Marcel Violet (1886-1973) était un ingénieur des Arts et Métiers et un inventeur français. Il est considéré comme le père du moteur à deux temps pour automobiles et a notamment conçu le moteur de la célèbre marque de moto française Simca Sevitam. En 1938, il effectue une étude concernant les réactions de cultures microbiennes exposées aux différentes couleurs du spectre.

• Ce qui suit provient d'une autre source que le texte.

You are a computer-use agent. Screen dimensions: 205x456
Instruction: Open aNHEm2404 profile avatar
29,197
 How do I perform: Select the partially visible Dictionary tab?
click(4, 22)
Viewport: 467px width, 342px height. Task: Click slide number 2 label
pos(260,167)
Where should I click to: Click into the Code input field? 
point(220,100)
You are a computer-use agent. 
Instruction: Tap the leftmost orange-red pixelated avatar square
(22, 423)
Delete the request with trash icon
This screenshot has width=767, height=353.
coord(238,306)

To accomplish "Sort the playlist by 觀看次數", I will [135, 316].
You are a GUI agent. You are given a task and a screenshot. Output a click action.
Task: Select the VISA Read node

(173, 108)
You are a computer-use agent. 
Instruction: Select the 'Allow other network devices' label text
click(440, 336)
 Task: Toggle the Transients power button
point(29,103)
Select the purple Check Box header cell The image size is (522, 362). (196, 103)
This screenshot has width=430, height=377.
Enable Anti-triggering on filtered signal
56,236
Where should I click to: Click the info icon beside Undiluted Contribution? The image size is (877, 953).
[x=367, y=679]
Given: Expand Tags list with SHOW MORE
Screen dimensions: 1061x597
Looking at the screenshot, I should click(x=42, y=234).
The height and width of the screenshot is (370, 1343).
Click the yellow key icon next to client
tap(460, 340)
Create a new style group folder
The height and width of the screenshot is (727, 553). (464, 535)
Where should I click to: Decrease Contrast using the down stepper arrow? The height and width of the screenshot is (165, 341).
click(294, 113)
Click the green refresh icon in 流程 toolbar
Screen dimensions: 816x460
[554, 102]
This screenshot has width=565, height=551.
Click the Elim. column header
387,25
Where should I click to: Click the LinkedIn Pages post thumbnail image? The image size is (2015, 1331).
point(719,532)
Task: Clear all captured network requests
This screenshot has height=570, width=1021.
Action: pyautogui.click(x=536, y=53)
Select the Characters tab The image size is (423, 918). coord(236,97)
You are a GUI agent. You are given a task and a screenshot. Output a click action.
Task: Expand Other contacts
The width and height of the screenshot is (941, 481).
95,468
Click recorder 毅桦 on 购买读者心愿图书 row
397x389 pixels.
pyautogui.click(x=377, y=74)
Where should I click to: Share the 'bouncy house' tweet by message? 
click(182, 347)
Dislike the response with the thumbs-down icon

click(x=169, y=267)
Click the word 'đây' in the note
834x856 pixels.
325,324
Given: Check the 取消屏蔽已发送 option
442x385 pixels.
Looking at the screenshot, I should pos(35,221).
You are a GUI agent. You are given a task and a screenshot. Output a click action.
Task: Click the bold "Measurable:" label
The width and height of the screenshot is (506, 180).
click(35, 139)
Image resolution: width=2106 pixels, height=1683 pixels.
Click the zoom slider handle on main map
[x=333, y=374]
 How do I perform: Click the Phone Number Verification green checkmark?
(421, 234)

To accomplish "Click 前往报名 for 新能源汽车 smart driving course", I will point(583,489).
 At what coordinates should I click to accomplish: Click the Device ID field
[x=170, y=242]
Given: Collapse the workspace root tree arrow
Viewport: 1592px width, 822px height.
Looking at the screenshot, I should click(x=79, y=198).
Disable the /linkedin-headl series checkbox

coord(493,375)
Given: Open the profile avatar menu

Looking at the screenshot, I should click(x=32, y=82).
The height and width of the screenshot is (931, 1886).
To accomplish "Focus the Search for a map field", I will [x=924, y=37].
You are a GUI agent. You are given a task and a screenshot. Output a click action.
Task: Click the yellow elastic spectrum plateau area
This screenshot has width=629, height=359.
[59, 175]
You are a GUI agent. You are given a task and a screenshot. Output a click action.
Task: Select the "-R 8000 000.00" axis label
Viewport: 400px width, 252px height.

Le hasard lui fait interrompre une expérience. En la reprenant, il constate que des modifications profondes, et apparemment inexplicables, se sont produites pendant la période supposée d’arrêt. Ses expériences de contrôle lui confirment l’existence d’un rayonnement pénétrant non lumineux qui, associé au rayonnement lumineux visible, en modifie profondément l’action et pouvait même, dans certains cas, en changer le sens ; il constata que l’eau soumise à l’action de ce rayonnement paraissait l’emmagasiner. En clair, une partie non visible d’un rayonnement lumineux traverse la matière des corps opaques.

Marcel Violet constate que l’eau soumise à ce rayonnement à des effets bénéfiques sur la santé et la croissance des plantes. Il consacre sa vie à l’explication de ses phénomènes constables et cherche à mettre au point un instrument de mesure. Il invente notamment un procédé de traitement électro-vibratoire de l’eau (brevet FR1142722).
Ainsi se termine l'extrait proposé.